Alas, poor Yorick.

I may have known him, Horatio, but I don’t know my Shakespeare as well as I thought I did. Several weeks ago, in reference to gripes about technology becoming pervasive in our lives, I said the fault lies not in our technologies but in ourselves.

I ascribed the quote to Hamlet. It should have been Cassius, who was speaking to Brutus at the time. Fortunately, IS Survivalists are a literate lot. My thanks to all who wrote. Just as fortunately, the Great Bard is in the great beyond and can’t sue for misuse of his intellectual property.

While we’re catching up on the subject of intellectual property:

  • In January I described the absurdity of Warner Brothers legal department threatening children with lawsuits for putting up Harry Potter fan club sites on the Web. It appears Warner Brothers isn’t the only company with out-of-control brand police. DaimlerChrysler is seriously considering a lawsuit against General Motors. Why? GM’s new Hummer H2 has seven slots in its grille, infringing on the Jeep Grand Cherokee’s grille slot count.
  • Inspired by DaimlerChrysler, Sesame Street filed a class action suit on behalf of two regular sponsors for misuse of the letter M and the number 3. (Not really, but the way things are going, it could happen.)
  • If you still don’t think intellectual property concerns are out of hand, The Register (www.theregister.co.uk) reports Australia has passed strict new laws that forbid forwarding e-mail without the author’s permission, out of copyright infringement concerns.
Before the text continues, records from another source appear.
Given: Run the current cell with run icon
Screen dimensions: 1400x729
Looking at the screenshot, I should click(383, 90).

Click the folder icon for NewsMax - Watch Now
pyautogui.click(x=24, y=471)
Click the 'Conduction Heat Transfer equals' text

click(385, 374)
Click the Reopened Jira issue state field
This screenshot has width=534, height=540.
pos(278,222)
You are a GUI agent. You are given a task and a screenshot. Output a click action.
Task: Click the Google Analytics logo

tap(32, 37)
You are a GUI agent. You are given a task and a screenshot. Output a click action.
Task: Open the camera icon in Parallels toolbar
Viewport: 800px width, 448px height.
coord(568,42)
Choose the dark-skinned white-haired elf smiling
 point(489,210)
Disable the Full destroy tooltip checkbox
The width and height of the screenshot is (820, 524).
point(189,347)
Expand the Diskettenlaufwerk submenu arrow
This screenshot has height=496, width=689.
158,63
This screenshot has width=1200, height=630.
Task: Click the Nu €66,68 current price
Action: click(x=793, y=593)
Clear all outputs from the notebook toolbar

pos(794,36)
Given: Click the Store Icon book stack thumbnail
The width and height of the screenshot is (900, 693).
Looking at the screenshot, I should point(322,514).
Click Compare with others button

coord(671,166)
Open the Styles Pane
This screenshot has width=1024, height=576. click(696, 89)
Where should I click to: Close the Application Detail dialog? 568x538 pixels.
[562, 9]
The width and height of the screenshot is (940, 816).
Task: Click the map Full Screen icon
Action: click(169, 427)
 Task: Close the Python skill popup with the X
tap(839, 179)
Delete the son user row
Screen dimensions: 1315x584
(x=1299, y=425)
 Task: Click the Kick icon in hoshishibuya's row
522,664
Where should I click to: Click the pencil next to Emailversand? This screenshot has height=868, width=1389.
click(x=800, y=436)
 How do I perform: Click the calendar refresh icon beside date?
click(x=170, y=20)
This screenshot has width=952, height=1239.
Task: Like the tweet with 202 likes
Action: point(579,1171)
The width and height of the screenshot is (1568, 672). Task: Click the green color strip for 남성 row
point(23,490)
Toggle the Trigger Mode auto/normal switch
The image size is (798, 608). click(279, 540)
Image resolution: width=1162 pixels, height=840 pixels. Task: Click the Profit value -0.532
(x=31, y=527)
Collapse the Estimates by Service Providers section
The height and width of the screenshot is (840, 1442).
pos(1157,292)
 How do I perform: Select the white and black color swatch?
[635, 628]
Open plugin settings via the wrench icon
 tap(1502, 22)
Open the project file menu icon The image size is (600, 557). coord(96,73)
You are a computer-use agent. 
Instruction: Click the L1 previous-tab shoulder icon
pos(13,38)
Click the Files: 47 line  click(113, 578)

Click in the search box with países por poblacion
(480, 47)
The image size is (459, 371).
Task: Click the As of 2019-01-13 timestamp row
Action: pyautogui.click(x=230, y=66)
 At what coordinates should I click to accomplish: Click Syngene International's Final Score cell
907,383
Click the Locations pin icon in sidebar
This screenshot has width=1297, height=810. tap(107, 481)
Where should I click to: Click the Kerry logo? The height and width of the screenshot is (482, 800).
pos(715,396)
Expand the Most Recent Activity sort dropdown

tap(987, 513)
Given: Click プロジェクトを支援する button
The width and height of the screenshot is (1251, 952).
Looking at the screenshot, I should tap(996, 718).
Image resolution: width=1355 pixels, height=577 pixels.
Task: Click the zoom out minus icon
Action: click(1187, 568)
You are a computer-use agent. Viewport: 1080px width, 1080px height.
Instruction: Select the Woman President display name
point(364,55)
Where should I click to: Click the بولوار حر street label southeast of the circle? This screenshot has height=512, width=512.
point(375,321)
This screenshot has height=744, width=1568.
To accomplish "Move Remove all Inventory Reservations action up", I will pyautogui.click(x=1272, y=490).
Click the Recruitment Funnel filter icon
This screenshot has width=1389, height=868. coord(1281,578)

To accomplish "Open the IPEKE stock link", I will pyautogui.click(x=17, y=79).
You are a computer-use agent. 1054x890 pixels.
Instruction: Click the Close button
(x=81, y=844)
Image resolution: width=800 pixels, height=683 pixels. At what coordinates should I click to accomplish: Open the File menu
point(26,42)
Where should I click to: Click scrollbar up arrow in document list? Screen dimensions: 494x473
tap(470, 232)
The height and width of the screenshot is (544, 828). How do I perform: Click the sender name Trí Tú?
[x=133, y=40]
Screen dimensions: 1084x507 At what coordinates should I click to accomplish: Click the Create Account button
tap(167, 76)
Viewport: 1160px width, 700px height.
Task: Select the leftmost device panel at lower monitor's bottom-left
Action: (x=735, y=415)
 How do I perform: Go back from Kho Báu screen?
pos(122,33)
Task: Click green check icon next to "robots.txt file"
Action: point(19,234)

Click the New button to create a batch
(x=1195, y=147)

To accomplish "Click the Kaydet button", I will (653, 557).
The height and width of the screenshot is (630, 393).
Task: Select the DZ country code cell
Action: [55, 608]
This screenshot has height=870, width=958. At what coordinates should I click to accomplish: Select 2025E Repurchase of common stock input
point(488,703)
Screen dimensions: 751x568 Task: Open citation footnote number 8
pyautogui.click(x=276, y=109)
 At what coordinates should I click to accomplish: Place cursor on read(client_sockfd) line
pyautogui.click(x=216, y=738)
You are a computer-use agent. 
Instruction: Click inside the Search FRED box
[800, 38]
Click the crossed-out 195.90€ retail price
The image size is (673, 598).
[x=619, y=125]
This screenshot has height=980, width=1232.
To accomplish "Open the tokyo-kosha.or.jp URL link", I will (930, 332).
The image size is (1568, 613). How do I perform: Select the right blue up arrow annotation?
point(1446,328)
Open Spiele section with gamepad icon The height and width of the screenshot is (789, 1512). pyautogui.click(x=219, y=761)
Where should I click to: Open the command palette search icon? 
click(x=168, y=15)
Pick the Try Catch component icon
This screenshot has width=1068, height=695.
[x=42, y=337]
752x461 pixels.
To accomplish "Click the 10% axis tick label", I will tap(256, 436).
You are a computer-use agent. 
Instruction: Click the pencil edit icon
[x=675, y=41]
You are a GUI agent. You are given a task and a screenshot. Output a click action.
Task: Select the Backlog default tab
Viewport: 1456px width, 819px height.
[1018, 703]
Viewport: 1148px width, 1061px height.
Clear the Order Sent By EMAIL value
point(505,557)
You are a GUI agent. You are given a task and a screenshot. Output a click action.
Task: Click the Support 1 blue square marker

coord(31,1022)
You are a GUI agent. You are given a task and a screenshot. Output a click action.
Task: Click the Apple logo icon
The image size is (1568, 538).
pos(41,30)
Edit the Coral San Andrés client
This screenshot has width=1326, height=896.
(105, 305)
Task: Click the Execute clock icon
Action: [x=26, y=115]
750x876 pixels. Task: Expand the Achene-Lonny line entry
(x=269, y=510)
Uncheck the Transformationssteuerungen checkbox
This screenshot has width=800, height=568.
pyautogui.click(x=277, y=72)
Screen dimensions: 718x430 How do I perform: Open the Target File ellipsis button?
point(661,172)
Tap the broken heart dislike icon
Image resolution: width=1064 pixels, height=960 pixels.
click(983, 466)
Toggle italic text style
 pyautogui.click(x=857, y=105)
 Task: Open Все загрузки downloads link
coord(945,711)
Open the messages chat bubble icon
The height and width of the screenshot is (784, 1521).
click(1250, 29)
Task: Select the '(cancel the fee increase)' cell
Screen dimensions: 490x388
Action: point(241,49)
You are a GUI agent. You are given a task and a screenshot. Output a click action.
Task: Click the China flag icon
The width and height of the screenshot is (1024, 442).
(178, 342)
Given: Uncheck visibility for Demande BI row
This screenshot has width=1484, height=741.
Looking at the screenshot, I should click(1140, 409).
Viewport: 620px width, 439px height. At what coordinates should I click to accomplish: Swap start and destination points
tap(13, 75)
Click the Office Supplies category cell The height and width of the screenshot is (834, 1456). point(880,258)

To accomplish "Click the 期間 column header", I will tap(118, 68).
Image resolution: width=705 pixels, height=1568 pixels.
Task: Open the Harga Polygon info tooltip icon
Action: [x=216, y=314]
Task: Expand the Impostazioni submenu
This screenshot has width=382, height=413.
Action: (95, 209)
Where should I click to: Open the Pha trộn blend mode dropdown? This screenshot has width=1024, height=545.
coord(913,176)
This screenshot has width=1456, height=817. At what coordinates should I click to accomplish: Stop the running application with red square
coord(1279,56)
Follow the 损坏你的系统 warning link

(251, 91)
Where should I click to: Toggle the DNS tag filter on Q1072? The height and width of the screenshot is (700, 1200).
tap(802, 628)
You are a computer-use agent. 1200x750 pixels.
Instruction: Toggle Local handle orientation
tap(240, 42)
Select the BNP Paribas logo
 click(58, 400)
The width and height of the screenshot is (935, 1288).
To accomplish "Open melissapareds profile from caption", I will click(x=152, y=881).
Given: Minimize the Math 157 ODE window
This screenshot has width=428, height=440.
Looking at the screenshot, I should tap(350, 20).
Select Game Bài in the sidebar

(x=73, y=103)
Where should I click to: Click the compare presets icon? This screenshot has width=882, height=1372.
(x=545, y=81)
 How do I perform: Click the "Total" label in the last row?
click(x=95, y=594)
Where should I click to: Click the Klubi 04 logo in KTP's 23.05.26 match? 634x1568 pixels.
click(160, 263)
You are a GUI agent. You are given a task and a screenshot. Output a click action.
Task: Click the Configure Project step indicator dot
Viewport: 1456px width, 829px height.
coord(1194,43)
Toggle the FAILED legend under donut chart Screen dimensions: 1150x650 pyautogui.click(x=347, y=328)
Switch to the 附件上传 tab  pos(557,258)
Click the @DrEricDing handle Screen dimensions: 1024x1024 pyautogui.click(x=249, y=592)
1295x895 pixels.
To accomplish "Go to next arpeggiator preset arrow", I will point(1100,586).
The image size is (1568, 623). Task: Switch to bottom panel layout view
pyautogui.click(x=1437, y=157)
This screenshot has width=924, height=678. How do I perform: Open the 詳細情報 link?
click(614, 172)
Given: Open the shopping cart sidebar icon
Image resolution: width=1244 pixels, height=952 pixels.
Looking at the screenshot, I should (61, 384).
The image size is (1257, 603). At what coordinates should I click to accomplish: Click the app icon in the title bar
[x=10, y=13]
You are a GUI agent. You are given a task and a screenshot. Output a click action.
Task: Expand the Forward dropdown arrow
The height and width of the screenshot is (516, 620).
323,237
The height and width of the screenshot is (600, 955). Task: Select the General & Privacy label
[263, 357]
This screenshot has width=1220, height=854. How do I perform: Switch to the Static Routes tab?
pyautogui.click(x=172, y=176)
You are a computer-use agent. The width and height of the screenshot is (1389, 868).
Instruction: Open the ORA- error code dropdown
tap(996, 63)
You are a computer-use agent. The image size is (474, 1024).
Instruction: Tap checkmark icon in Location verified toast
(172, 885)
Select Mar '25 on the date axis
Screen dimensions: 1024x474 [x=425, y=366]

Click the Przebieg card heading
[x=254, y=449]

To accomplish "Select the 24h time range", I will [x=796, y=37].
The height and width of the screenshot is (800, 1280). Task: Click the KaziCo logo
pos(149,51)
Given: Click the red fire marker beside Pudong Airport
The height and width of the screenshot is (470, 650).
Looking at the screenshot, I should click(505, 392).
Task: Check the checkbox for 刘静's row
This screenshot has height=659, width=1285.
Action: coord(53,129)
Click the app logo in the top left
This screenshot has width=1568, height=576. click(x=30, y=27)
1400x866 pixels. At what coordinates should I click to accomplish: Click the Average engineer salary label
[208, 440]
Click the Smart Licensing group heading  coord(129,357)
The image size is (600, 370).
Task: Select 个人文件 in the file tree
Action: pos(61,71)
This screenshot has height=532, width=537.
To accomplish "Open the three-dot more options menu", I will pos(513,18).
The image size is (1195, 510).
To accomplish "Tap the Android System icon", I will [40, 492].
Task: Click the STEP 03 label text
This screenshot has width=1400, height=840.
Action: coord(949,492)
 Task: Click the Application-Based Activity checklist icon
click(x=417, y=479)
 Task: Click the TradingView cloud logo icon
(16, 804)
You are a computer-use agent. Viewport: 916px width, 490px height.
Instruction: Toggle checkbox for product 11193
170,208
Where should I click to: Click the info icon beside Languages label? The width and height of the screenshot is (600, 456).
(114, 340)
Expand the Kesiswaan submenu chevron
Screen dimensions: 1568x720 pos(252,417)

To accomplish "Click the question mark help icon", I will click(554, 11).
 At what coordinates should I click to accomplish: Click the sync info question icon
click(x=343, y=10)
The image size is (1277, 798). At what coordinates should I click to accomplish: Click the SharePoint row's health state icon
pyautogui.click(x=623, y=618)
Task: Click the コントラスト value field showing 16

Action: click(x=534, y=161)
Once again, the law exceeds satire’s ability to ridicule.
  • Sometimes the brand police need to be more alert: Who on earth came up with Microsoft’s ad campaign for Windows 2000? Filling half the ad with a Windows 95 Blue Screen of Death does show a key benefit of Windows 2000. But doesn’t this do just a wee bit o’damage to Microsoft’s overall image?
  • A column last July predicted Amazon.com would have to open retail stores to survive. Close: Various rumors are floating around about Amazon.com alliances. The first was WalMart — an odd choice, logical from an internally focused process perspective but illogical when thinking from a customer perspective — the WalMart and Amazon.com shopping ambiances have little to do with each other.

    The most recent Amazon.com alliance rumor is Best Buy. That makes a bit more sense — Best Buy even carries a few books in its stores these days — but still seems strained. I still expect Amazon.com and Borders to merge one of these days. That marriage has compelling logic — Borders.com has nowhere near the mindshare of Amazon.com or Barnes and Noble; Amazon.com still needs bricks to complement its clicks.

  • Okay, it’s old news. Last July, in an interview, a spokesman for eBay told an LA Times reporter that its fast-paced Internet business will be ruined if it is subjected to laws meant to govern the brick-and-mortar world. Not that many years ago, a company might be embarrassed to suggest that obeying the law is a problem for it. Bad for the brand, you know. Now, in the BIG/GAS era (Business Is Great/Government and Academics are Stupid), company spokespeople have declared open season on all laws restraining corporate behavior, no matter how egregious. So don’t be surprised if (to take a ridiculous example) power companies insist we need more research before labeling CO2 a greenhouse gas. What’s that you say? They already have? Oh.
  • Last but not least, a branding conundrum. Sharp has announced its plans for a new Linux-based PDA. This should worry Microsoft. Why? It’s a flank attack on the desktop. Any PDA can coexist with all other PDAs so long as it syncs, so unlike the desktop there’s no market barrier for Linux PDAs. An installed base of Linux PDAs, means a population of buyers accustomed to using Linux applications. Their purchase of Linux on the desktop is an obvious next step.

What can Microsoft do to counter this threat? It could market its own Linux product. If Microsoft stayed in character, the only Linux component of its Linux would be the label. Which would lead to an ethical paradox for the Linux community: If it protects the Linux brand, it acknowledges the legitimacy of intellectual property ownership. If it fails to protect it, Microsoft redefines Linux as it chooses.

This is sheer speculation, of course, but it’s fun to imagine Eric Raymond suing to defend the ownership of intellectual property.